Cut Image Generation Time in Half with InvokeAI and Stable Diffusion on M1 Mac
Table of Contents
- Introduction
- Tuning the InvokeAI Configuration File
- Comparing Benchmark Results
- Additional Performance Considerations
- Conclusion and Summary
Introduction to Improving InvokeAI Speed and Performance Benchmarks
InvokeAI with Stable Diffusion can generate amazingly realistic images, but it does take time for the AI models to process each image. In this blog post, we'll explore some ways to optimize the configuration to improve InvokeAI speed on an M1 MacBook Pro. Specifically, we'll look at adjusting the cache size to reduce the lag when switching between the base SD model and refiner model.
We ran benchmark tests with a small 10GB cache versus a larger 20GB cache. Doubling the cache size cut the total image generation time in half, from about 1 minute 25 seconds down to only 45 seconds per image! Keep reading to understand the details and see if faster AI image generation would benefit your creative workflows.

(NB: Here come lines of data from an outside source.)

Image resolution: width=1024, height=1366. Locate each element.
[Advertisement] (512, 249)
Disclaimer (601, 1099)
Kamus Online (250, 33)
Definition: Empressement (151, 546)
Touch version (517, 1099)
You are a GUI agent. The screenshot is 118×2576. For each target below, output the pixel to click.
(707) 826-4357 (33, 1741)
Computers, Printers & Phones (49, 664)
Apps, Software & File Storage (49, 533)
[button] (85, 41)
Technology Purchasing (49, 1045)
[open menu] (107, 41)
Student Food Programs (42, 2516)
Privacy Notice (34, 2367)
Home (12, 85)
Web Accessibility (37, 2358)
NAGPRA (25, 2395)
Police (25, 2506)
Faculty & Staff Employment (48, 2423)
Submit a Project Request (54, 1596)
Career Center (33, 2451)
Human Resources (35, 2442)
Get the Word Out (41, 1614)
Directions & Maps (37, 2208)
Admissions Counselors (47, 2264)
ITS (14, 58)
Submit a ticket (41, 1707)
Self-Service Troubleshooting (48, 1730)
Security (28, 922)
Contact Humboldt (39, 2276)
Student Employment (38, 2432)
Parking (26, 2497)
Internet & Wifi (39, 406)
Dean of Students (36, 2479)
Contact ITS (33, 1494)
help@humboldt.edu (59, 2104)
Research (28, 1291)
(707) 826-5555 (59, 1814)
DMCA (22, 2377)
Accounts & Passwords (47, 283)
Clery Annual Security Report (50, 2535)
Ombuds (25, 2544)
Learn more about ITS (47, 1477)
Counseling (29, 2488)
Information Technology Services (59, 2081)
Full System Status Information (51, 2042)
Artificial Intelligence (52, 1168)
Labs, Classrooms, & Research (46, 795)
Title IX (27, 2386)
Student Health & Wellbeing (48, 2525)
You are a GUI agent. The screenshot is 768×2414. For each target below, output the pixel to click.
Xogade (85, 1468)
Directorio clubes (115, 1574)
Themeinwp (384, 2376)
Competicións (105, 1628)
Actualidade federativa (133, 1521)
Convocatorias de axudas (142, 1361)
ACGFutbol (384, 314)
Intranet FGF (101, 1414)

Overview of Speed Improvements
When generating images with InvokeAI using Stable Diffusion, there are two main steps:
- The base SD model runs for a number of steps to create a draft image
- Then the SD refiner model kicks in to enhance and finalize the image The refiner helps make the end results look more coherent and realistic. However, there is a lag whenever InvokeAI has to switch between loading the base model versus the refiner model. If your system doesn't have enough free RAM to keep both models cached and loaded simultaneously,InvokeAI ends up wasting time repeatedly reloading each model. So the key to faster performance is...
Benchmarking InvokeAI Performance
To test the impact of cache size, we ran InvokeAI on an M1 Max MacBook Pro with the following benchmarks:
- 10GB Max Cache Size: Total time 1 min 25 sec per image
- 20GB Max Cache Size: Total time 45 sec per image As you can see, simply doubling the cache size cuts the processing time almost in half! The extra free RAM lets InvokeAI keep both models ready to go, eliminating the delays of reloading each one.
Tuning the InvokeAI Configuration File
The InvokeAI cache settings live inside the invokeai.yaml file that gets created automatically upon installation. Here are the two key settings and what they control:
-
max_cache_size: The total memory allotted for caching AI models like base SD and refiner for faster switching
-
max_vram_cache_size: Unused for Apple Silicon Macs which lack a dedicated VRAM GPU cache
Adjusting the Cache Size
The default max_cache_size is far too small at only 2GB. This forces constant reloading of models and hurts performance. For the M1 MacBook Pro 13", try raising it to at least 10GB based on your total RAM capacity. We used 20GB which provides ample extra RAM to cache both base and refiner models simultaneously.
Setting the VRAM Cache Size
MacBook Pros have fast unified memory architecture instead of separate CPU and GPU memory. So there is no dedicated VRAM section to configure. Make sure to always set max_vram_cache_size to 0 on Macs. Leaving this on default can cause out of memory issues during generation.
Comparing Benchmark Results
With the right cache settings tuned in invokeai.yaml, let's look at the huge real-world speed improvement:
10GB Cache Size Test
- Total image generation time: 1 min 24 sec
- Base SD model load time: 30 sec
- Refiner model load time: 10 sec
20GB Cache Size Test
- Total image generation time: 45 sec (2X speedup)
- Almost no load time for either model
- 45 sec combines model steps and generation only
Additional Performance Considerations
Image Resolution and Steps
Beyond cache settings, also consider lowering image resolution or model steps to improve speed if needed and your quality standards allow. 512x512 pixel images strike a good balance of quality and performance. Fore complex images, try 50 steps for base SD and 10 steps for refiner.
Scheduler and Model Choices
The LMS Karras scheduler tends to be faster than DPM Karras on M1 Macs. Also try sd-v1-4 over sd-v2 for potentially better speed without much quality tradeoff.
Conclusion and Summary
Tuning invokeai.yaml settings for ample cache size unlocks significantly faster Stable Diffusion performance on M1 Macs. With updated benchmarks, you can better set expectations around AI image generation speed.
Combined with adjustments to resolution, steps, and models, an optimized InvokeAI setup lets you create with fewer frustrations over slow processing. More iterations and experimentation makes for better end results. Enjoy exploring the creative possibilities!
FAQ
Q: How much faster is InvokeAI with a 20GB cache?
A: With a 20GB cache, InvokeAI was nearly twice as fast, generating images in 45 seconds instead of 1 minute 25 seconds.
Q: What causes the slow performance on M1 Macs?
A: The main performance bottleneck is the switching time between the Stable Diffusion base model and refiner model when the cache size is too small.
Q: Does image resolution impact generation time?
A: Yes, higher image resolutions require longer generation times per image.
Q: Can using different models or schedulers improve speed?
A: Possibly, but the cache tuning makes the biggest impact. Different models and schedulers may yield modest gains.